In the 1990s, during the years of hyper-inflation, the FOC searched for small businesses that might allow it to survive. It created day care centers in which poor women would work as teachers for neighborhood children. Children were prepared for public schools, mothers learned the value of education, and women earned a good salary. Soon this work expanded to work with adolescents -- particularly around drugs and sexuality.
Today, FOC trains 600 youth (all poor, at-risk, or on the street) as peer educators. The teens travel through their neighborhoods, teaching about health, drugs, gender, and the environment. They also organize sports leagues and recreation for younger kids. Perhaps most important, these kids mentor younger children, trying to help them make the decisions that keep them off the street and away from drugs. Many of the peer educators were on the street or were addicts, and they dont want other kids to suffer as they suffered.
The coaches at FOC try to transfer the intellectual tools through which the youth becomes resilient. They also facilitate relations between kids and community leaders, making sure that the kids have space in which to work.
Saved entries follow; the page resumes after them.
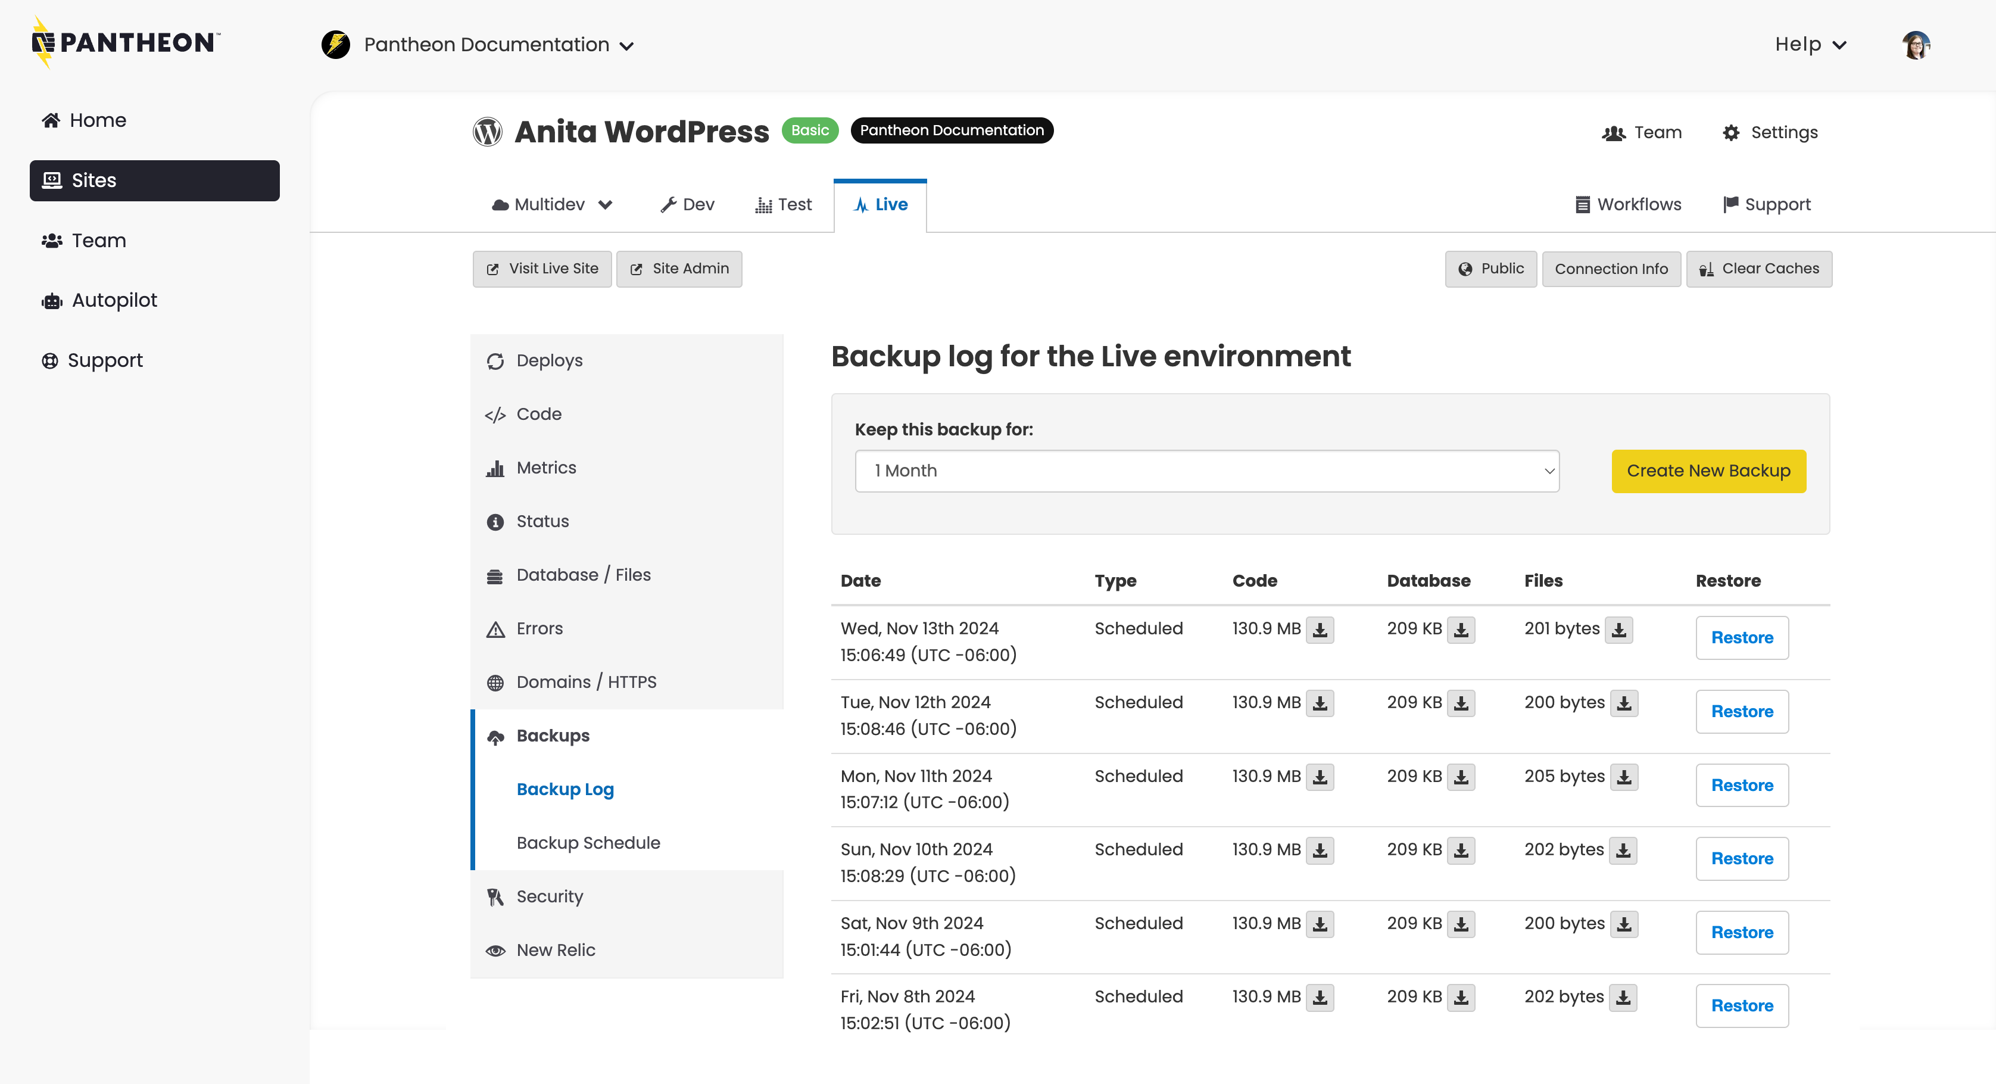Download database backup for Nov 12th
The image size is (1996, 1084).
(1461, 704)
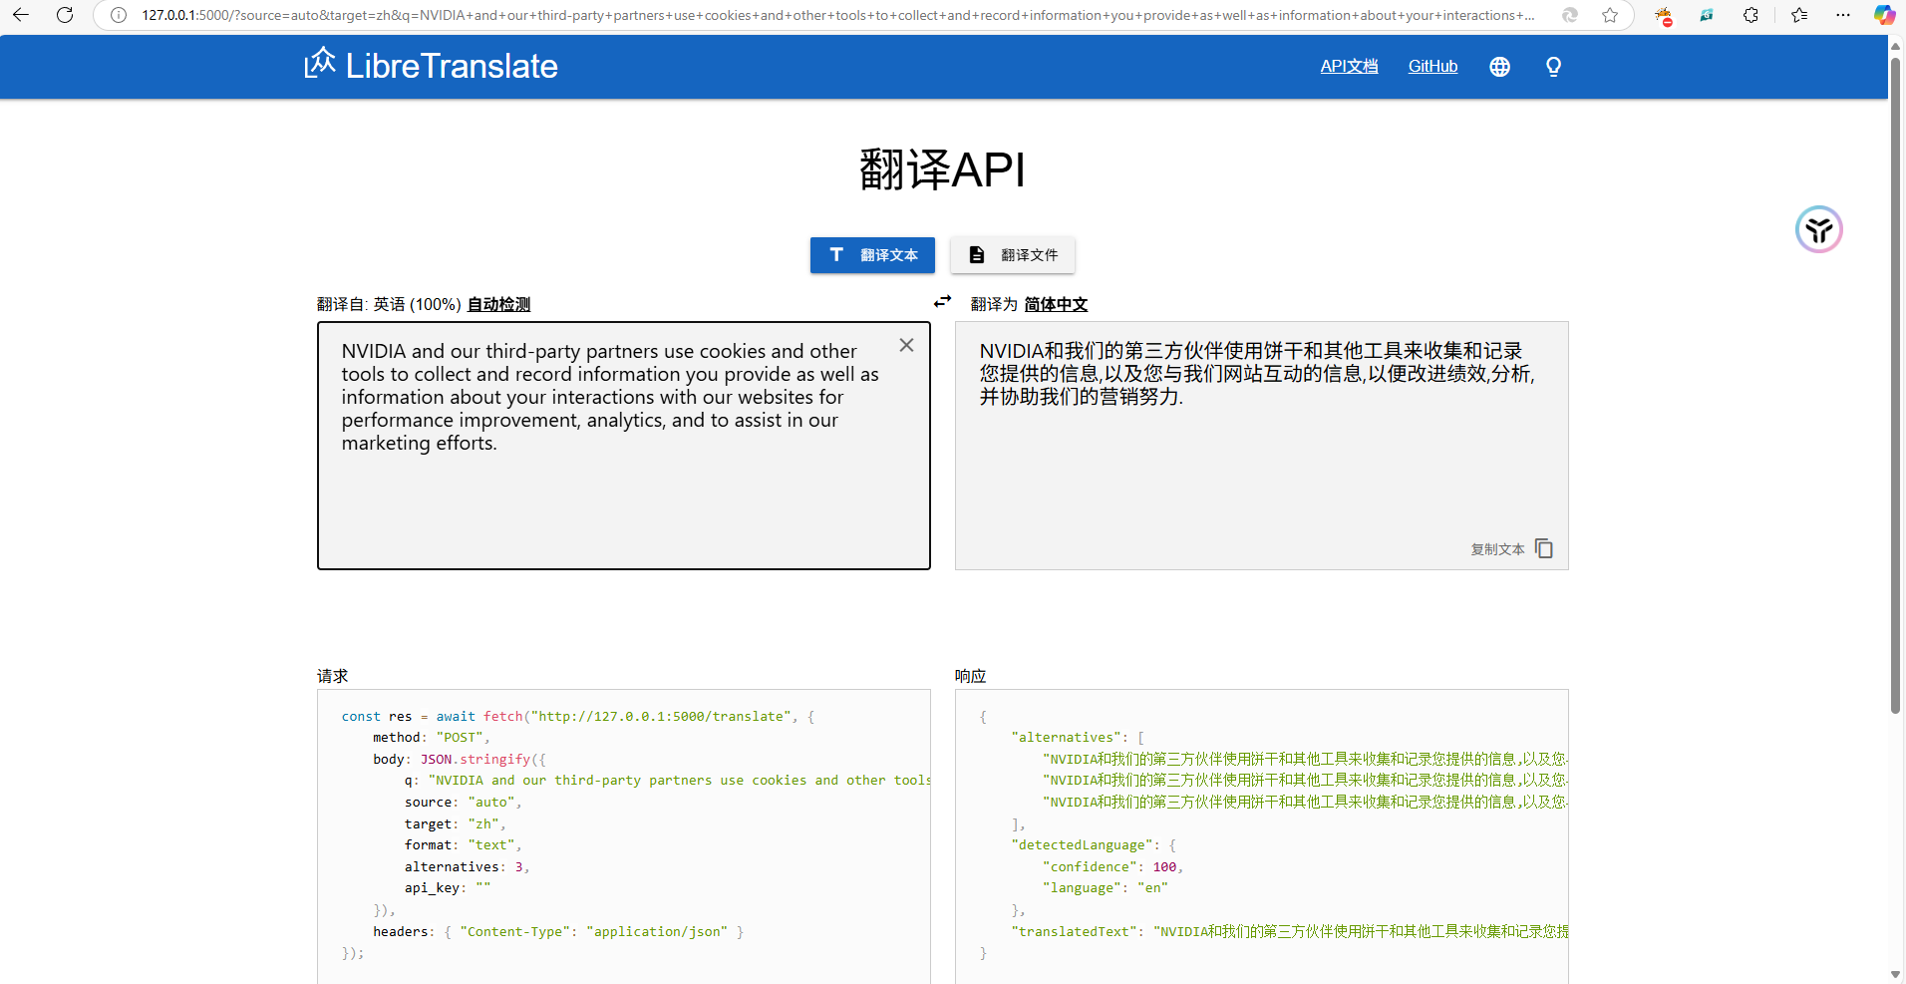Screen dimensions: 1906x984
Task: Open the API文档 link
Action: (1349, 67)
Now, FOC dreams of a program to leverage underused resources. Many high schools have computer rooms, empty in the evening and at night. Many programmers have offered to work as volunteers. Kids want computer classes, and their parents dont want them in the street. When it gets the money, FOC will coordinate these resources to give computer classes to at-risk kids.
Violence is a huge concern for FOC and its peer educators. Low level violence is constant in schools, from bullying to knife-fights, and violence on the street is exploding. In suburban neighborhoods, suicide rates are immense (unheard of in Latin America), and in recent years there has been a wave of violence against teachers. Recent government research suggests that violence has reached Colombia-like levels.
In response to this violence, FOC trains teachers in conflict resolution and democratic classroom management. Teachers learn to see their students as individuals, not as recepticles of knowledge. This work occurs in collaboration with Red Sol.
FOC also runs a film program in which kids learn to write scripts, to film, to edit, and to act in movies. The program also gives them the tools to critique their own lives, through the camera, and to critque film, through their own lives. FOC believes that mass culture can have a terrible impact on kids, from movie violence to music and shock-television (Survivor rip-offs are in fashion in Argentina).